**Data shown:**
— Start —
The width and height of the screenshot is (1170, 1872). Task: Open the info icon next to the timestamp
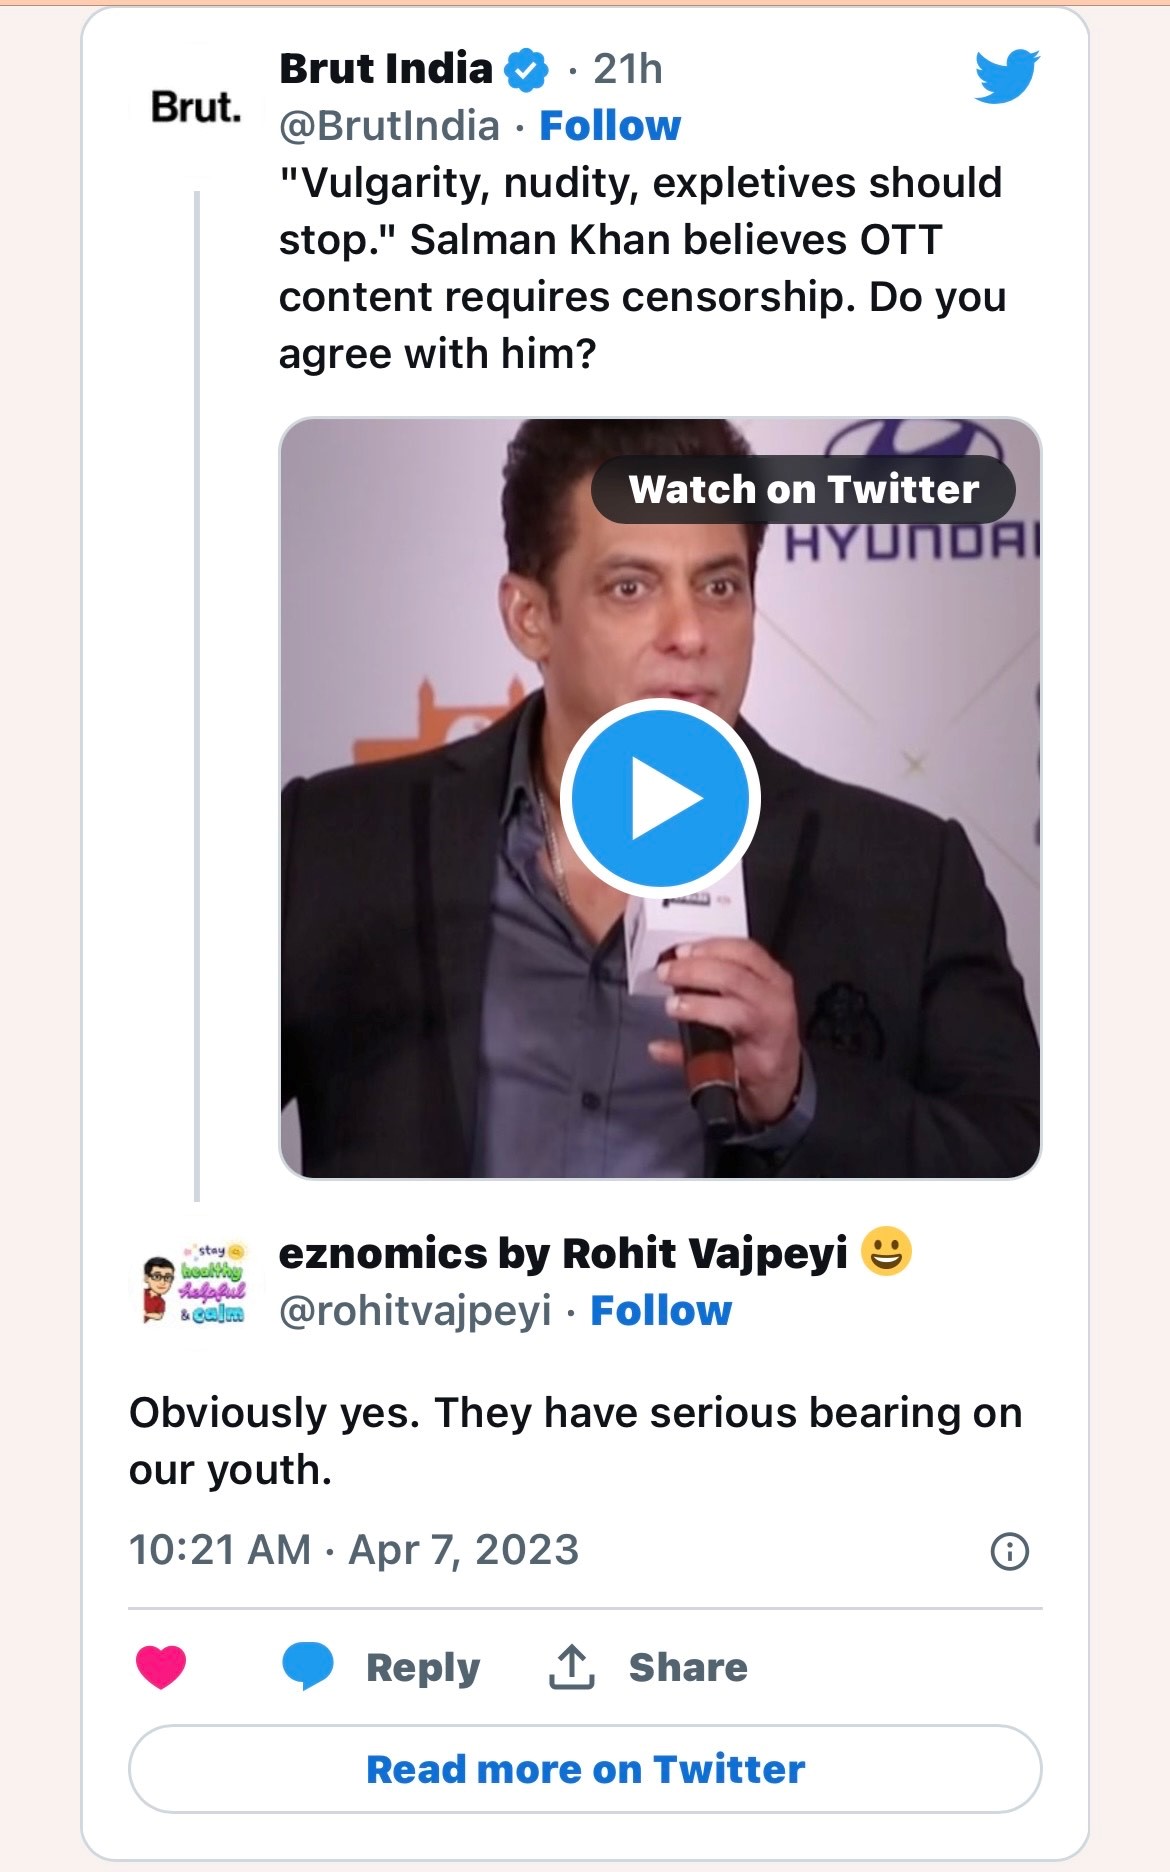click(x=1012, y=1552)
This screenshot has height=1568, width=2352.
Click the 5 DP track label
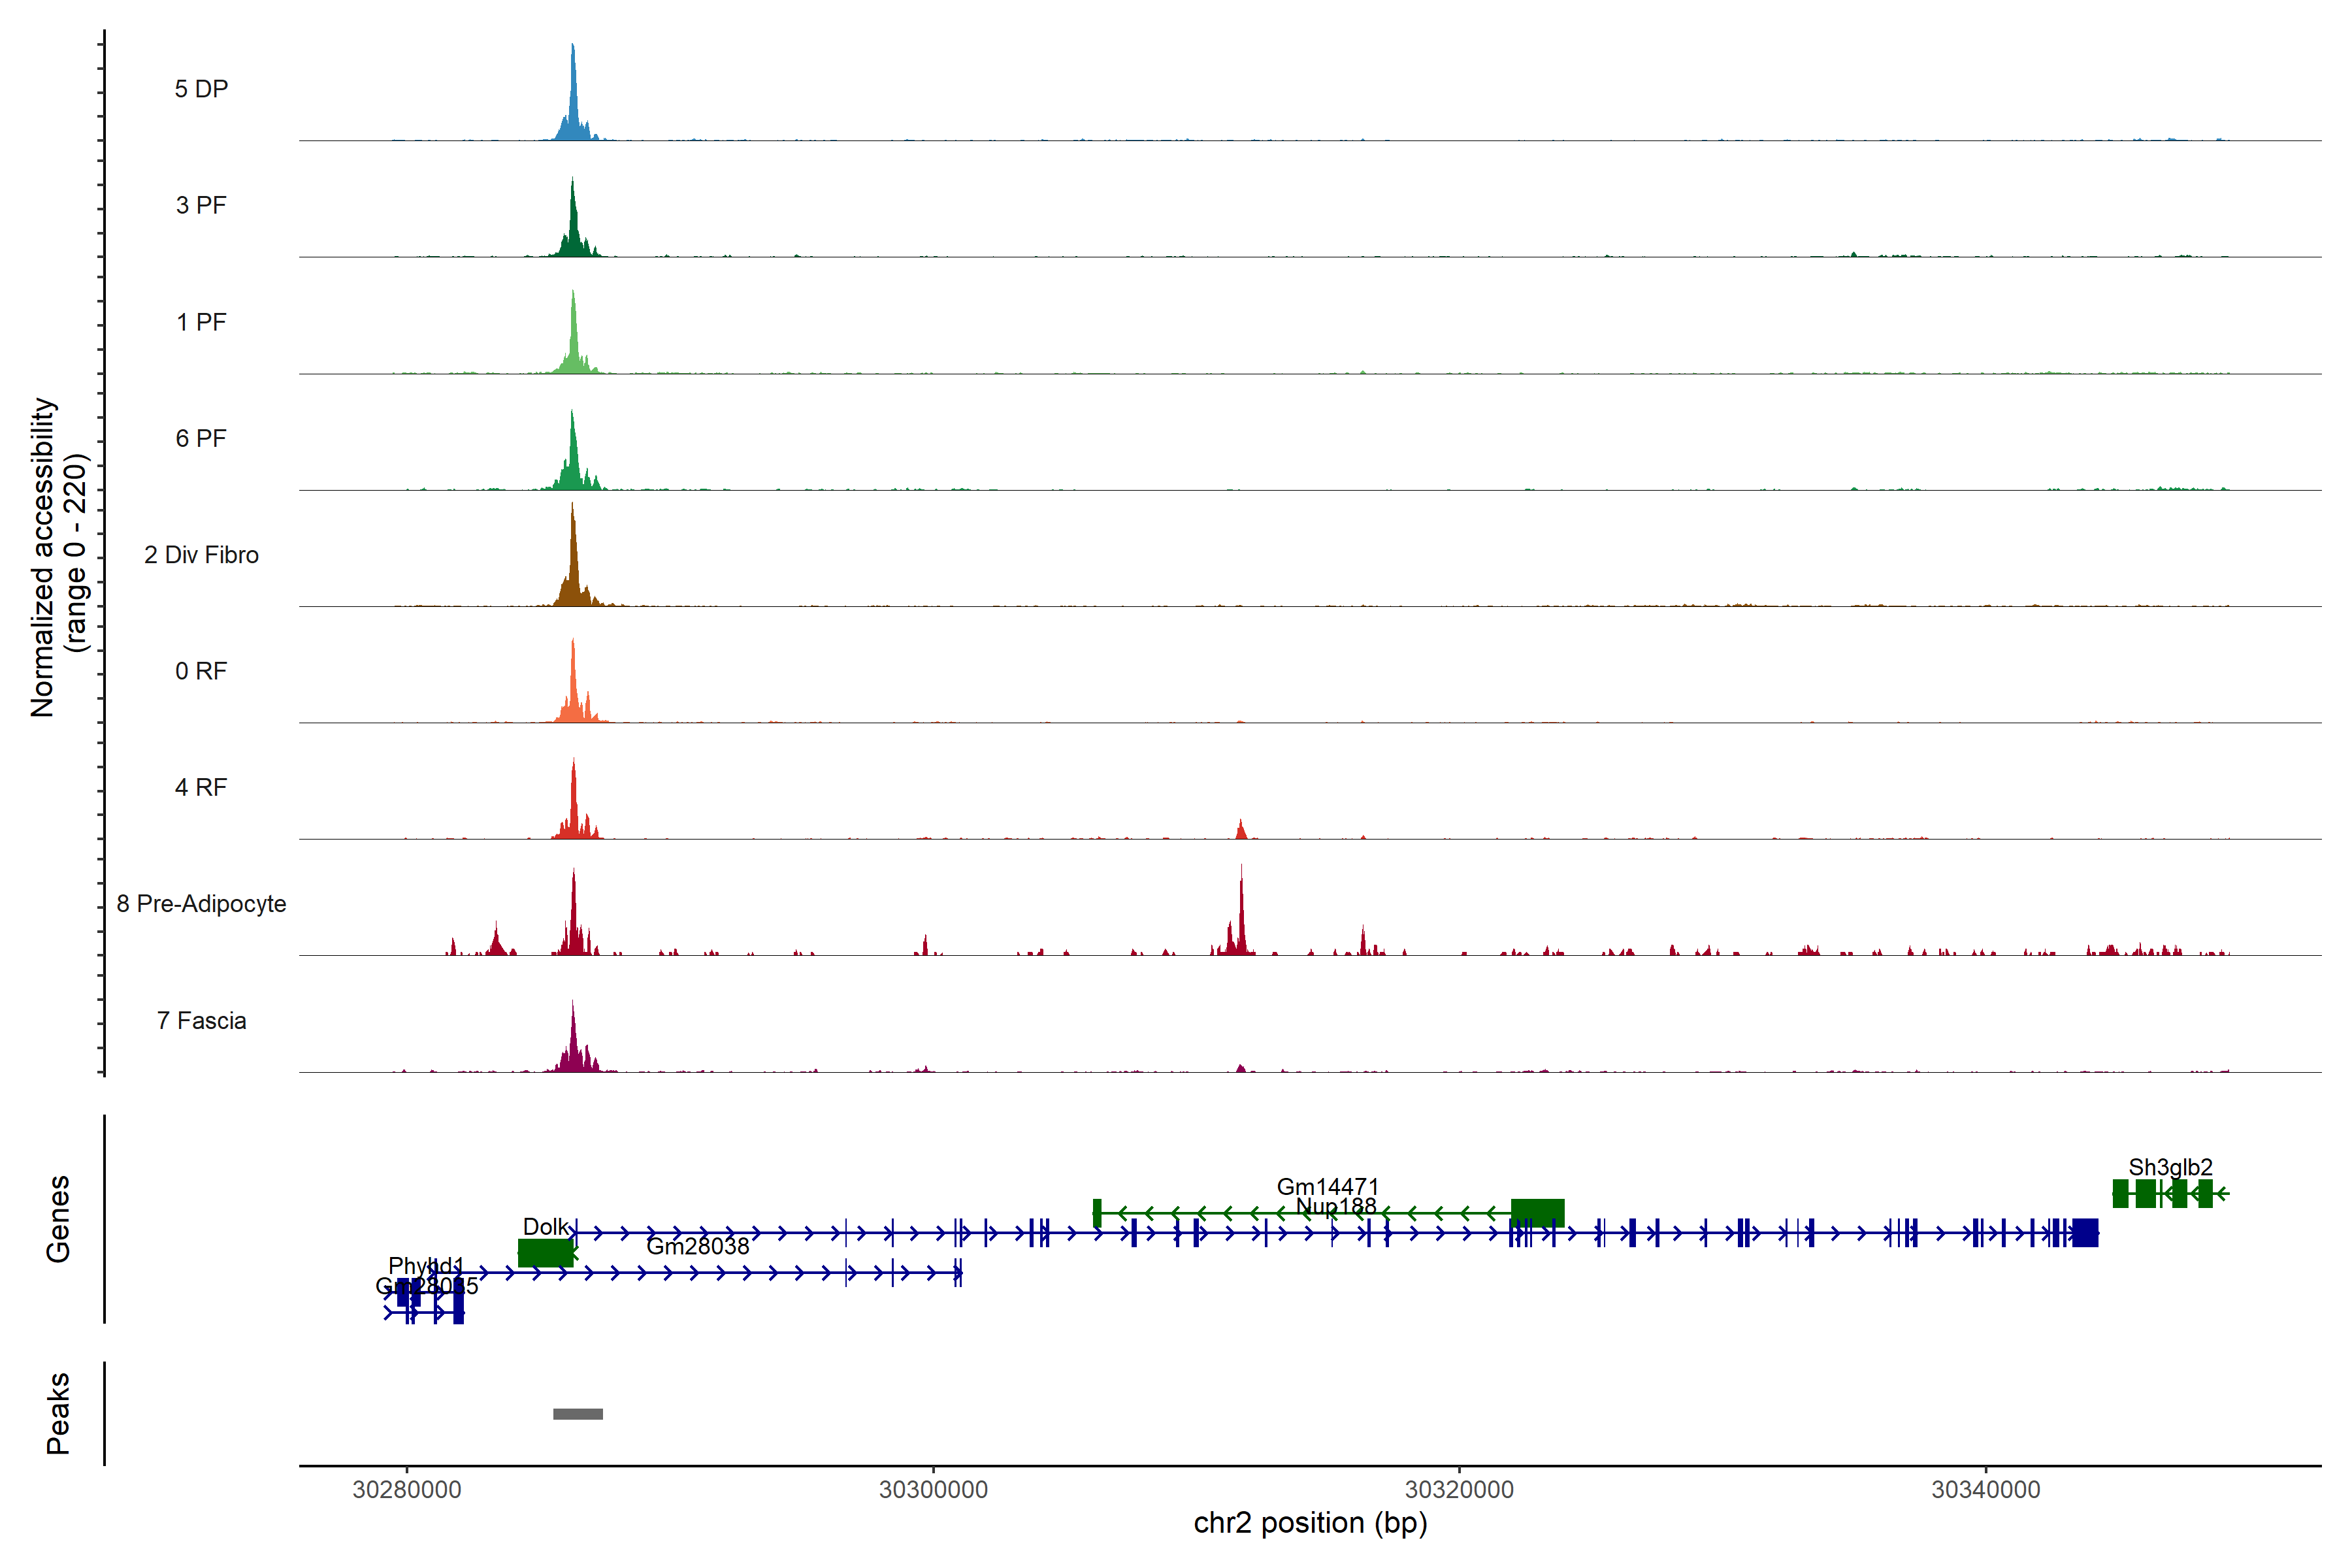[x=201, y=89]
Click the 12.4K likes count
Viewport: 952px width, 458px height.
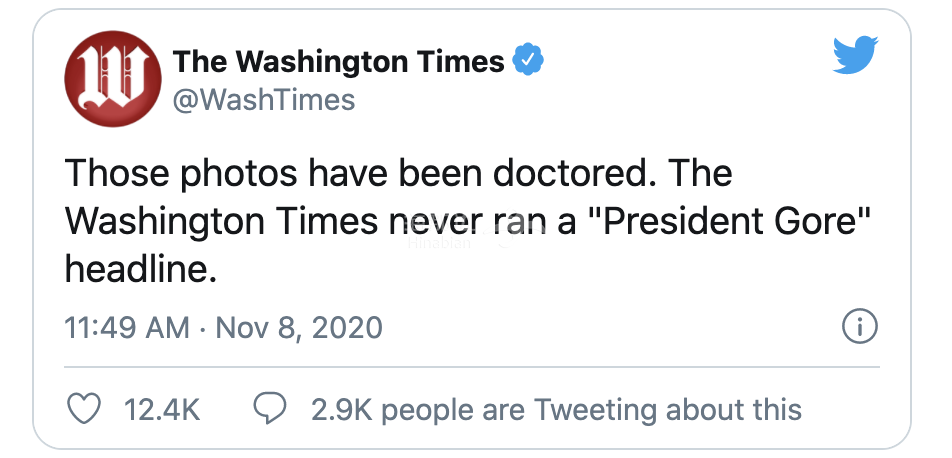tap(161, 409)
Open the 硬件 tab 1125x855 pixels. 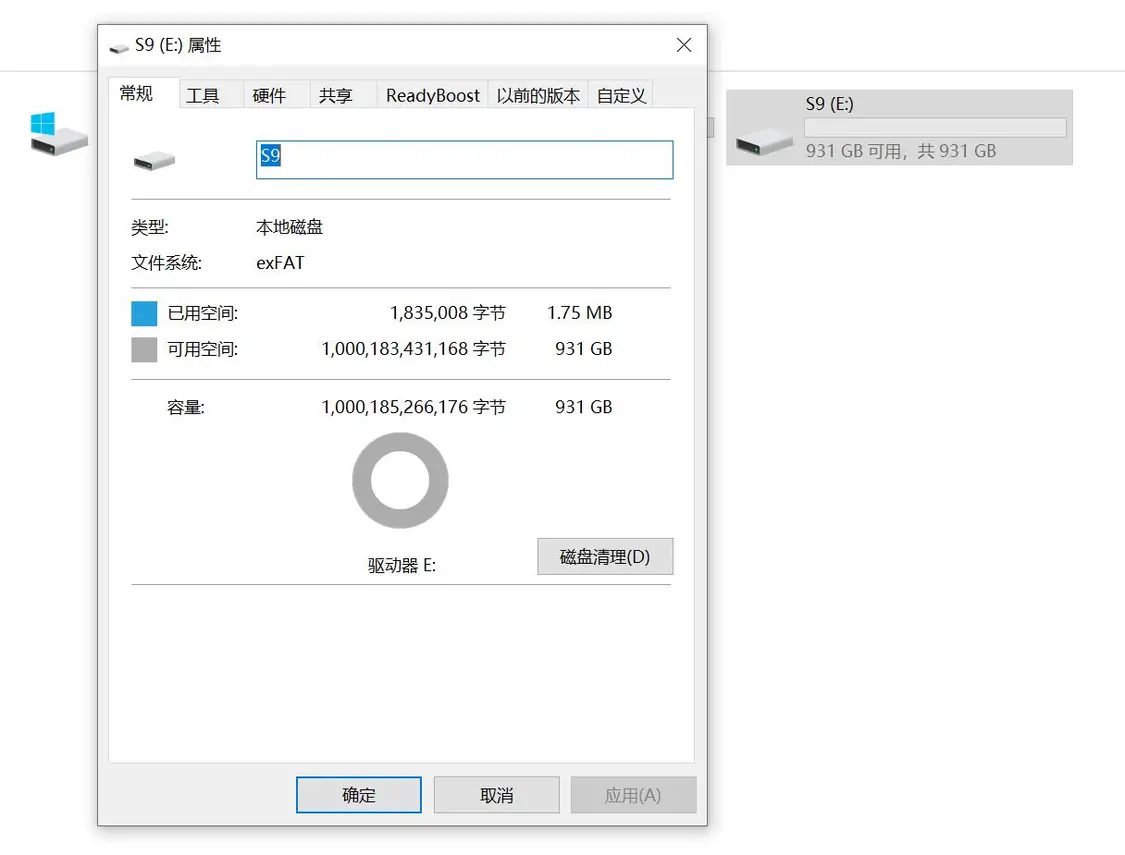click(269, 96)
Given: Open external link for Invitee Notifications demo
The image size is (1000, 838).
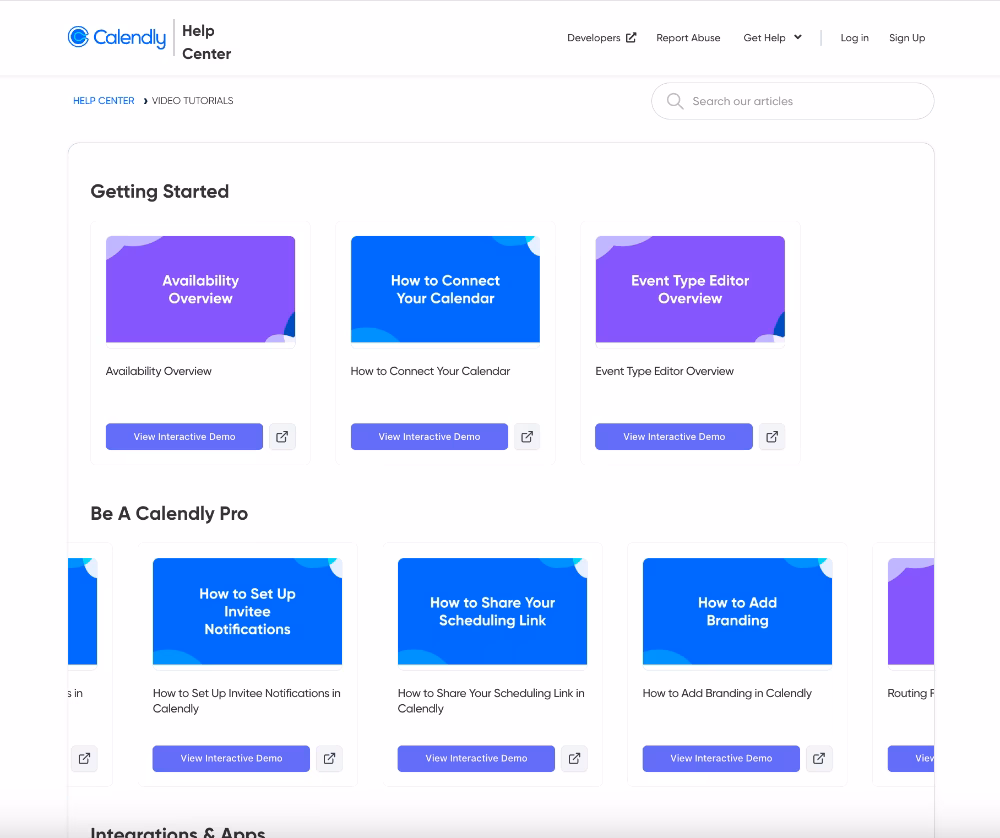Looking at the screenshot, I should click(x=329, y=758).
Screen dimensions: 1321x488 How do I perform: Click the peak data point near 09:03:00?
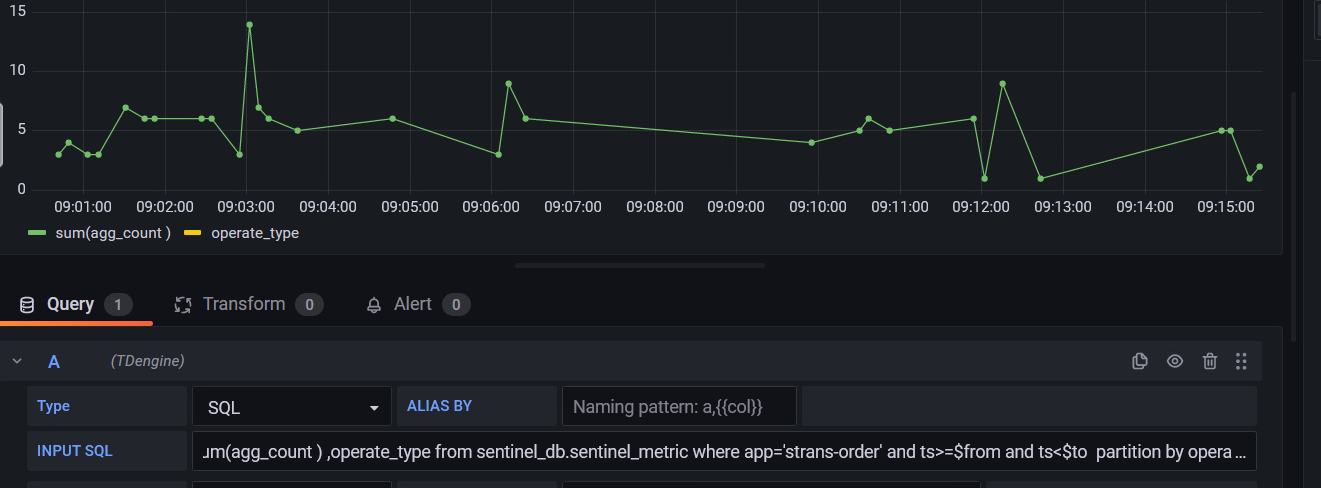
— End —
**Task brief:** Rewrite the part of the material that opens with the line containing "Given: Open external" and runs through the end of the material, putting "Invitee Reminders" in place of "Invitee Notifications" and keeping everything else the same. Leave the pictures out.

**Response to the task:**
Given: Open external link for Invitee Reminders demo
The image size is (1000, 838).
Looking at the screenshot, I should click(x=329, y=758).
Screen dimensions: 1321x488 How do I perform: Click the peak data point near 09:03:00?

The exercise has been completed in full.